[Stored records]
__________________________________________________

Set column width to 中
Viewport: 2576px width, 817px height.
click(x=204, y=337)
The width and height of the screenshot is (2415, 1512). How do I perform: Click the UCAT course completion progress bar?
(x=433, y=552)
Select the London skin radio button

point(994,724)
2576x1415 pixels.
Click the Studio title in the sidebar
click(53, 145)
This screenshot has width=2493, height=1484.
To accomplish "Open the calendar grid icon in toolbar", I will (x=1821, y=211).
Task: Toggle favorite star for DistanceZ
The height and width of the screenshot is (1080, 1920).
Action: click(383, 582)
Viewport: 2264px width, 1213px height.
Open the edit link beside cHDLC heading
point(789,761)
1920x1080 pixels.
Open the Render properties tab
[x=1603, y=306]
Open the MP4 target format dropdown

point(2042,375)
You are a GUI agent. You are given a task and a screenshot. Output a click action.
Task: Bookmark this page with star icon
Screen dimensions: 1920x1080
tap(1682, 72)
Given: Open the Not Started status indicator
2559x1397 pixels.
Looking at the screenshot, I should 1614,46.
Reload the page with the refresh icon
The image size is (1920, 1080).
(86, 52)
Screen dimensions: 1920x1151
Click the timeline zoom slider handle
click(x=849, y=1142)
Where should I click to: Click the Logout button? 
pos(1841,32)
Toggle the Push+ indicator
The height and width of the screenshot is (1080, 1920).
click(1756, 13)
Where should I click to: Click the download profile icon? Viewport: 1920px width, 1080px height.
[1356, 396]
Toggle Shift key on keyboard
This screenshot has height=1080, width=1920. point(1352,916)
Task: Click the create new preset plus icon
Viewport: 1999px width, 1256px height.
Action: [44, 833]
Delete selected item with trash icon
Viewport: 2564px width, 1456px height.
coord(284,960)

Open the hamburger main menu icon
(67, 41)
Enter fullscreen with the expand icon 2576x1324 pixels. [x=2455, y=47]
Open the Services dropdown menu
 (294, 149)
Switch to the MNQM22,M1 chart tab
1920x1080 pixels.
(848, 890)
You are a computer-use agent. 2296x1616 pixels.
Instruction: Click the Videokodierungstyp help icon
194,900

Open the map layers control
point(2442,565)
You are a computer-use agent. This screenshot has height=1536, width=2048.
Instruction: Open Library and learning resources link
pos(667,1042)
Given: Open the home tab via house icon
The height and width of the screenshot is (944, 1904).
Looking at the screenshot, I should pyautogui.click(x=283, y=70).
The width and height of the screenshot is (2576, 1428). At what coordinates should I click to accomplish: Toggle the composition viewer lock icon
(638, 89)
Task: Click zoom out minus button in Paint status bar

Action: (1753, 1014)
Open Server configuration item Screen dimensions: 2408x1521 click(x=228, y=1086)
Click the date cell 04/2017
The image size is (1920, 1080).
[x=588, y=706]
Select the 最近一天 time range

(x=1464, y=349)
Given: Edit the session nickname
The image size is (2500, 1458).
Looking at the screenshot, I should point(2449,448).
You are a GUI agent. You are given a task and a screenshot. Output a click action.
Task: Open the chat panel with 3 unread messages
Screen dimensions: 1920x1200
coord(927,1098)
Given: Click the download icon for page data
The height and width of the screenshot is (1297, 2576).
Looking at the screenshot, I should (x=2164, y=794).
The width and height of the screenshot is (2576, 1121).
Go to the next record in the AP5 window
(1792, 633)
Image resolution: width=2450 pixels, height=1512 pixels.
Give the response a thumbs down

__________________________________________________

WHAT YOU NEED TO DO.
Reply with one number only: the count of lines in the entries that contain "indicator".

RESPONSE TO THE TASK.
2